BPK Temukan Kerugian Rp596 Miliar, Ribuan Jemaah Haji 1445H Terlantar karena Kuota Disalahgunakan
Kamis, 11-12-2025 - 12:08:57 WIB
Riau12.com-JAKARTA – Temuan Badan Pemeriksa Keuangan (BPK) dalam laporan IHPS I-2025 kembali menyoroti pengelolaan ibadah haji 1445H/2024M yang dinilai jauh dari tertib administrasi dan akuntabilitas. Ribuan jemaah yang memenuhi syarat justru kehilangan kesempatan berangkat setelah 4.531 kuota haji dialokasikan kepada peserta yang tidak sesuai ketentuan. Akibat penyalahgunaan kuota, kerugian keuangan mencapai Rp596,88 miliar.
Laporan BPK menguraikan tiga pola ketidaksesuaian. Pertama, 61 jemaah yang sebelumnya telah berhaji kembali diberangkatkan meski belum melewati masa tunggu sepuluh tahun. Kedua, 3.499 jemaah kategori penggabungan mahram tidak memenuhi syarat. Ketiga, 971 jemaah pelimpahan porsi tidak sesuai ketentuan. Temuan ini menunjukkan pelanggaran serius yang menimbulkan kerugian ratusan miliar rupiah.
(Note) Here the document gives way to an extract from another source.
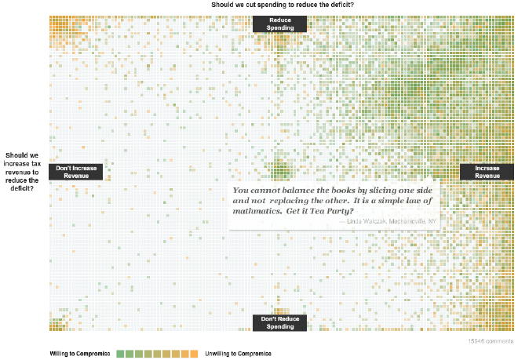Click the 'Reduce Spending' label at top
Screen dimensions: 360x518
[279, 24]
Selain masalah kuota, BPK menemukan ketidakpatuhan lain, termasuk penggunaan anggaran tanpa dasar hukum, dokumen pertanggungjawaban yang tidak lengkap, penyimpangan dalam pengadaan barang dan jasa penunjang operasional, serta lemahnya pengendalian internal. Total nilai temuan efektivitas, efisiensi, dan ekonomis mencapai Rp779,27 juta.
BPK merekomendasikan Kementerian Agama segera menuntaskan verifikasi jemaah penggabungan dan pelimpahan bersama Kementerian Dalam Negeri. Pembatalan kuota bagi peserta yang tidak berhak dianggap penting untuk memulihkan kepercayaan publik.
Kasus dugaan korupsi kuota haji sendiri telah dinaikkan ke tahap penyidikan oleh Komisi Pemberantasan Korupsi (KPK) sejak Agustus 2025. Meski tersangka belum ditetapkan, potensi kerugian negara diperkirakan mencapai Rp1 triliun. Tiga pihak telah dicegah bepergian ke luar negeri, yaitu mantan Menteri Agama Yaqut Cholil Qoumas, mantan Staf Khusus Menteri Agama Ishfah Abidal Aziz, dan pemilik Maktour Travel, Fuad Hasan Masyhur.
Perkara ini bermula dari tambahan kuota 20.000 jemaah yang diberikan Pemerintah Arab Saudi setelah pertemuan Presiden Joko Widodo dengan otoritas Saudi pada 2023. Kuota tambahan dialokasikan ke skema haji reguler dan khusus, sebagian besar dikelola oleh biro travel dan asosiasi penyelenggara haji. Namun pembagian kuota ini diduga menyalahi Undang-Undang Nomor 8 Tahun 2019. Kuota yang seharusnya dibagi proporsional justru diperjualbelikan dengan setoran USD 2.600–7.000 kepada pejabat tertentu.
Dana hasil setoran diduga digunakan untuk membeli aset, termasuk dua rumah mewah di Jakarta Selatan yang disita KPK pada September 2025. Salah satu rumah senilai Rp6,5 miliar dibeli seorang pegawai Direktorat Jenderal Penyelenggaraan Haji dan Umrah menggunakan dana commitment fee.
Kasus ini terus berkembang, sementara publik menanti kejelasan tindak lanjut BPK dan langkah tegas KPK agar pengelolaan haji kembali berada pada rel yang adil dan transparan, sehingga semua calon jemaah memiliki kesempatan yang sama untuk menunaikan ibadah.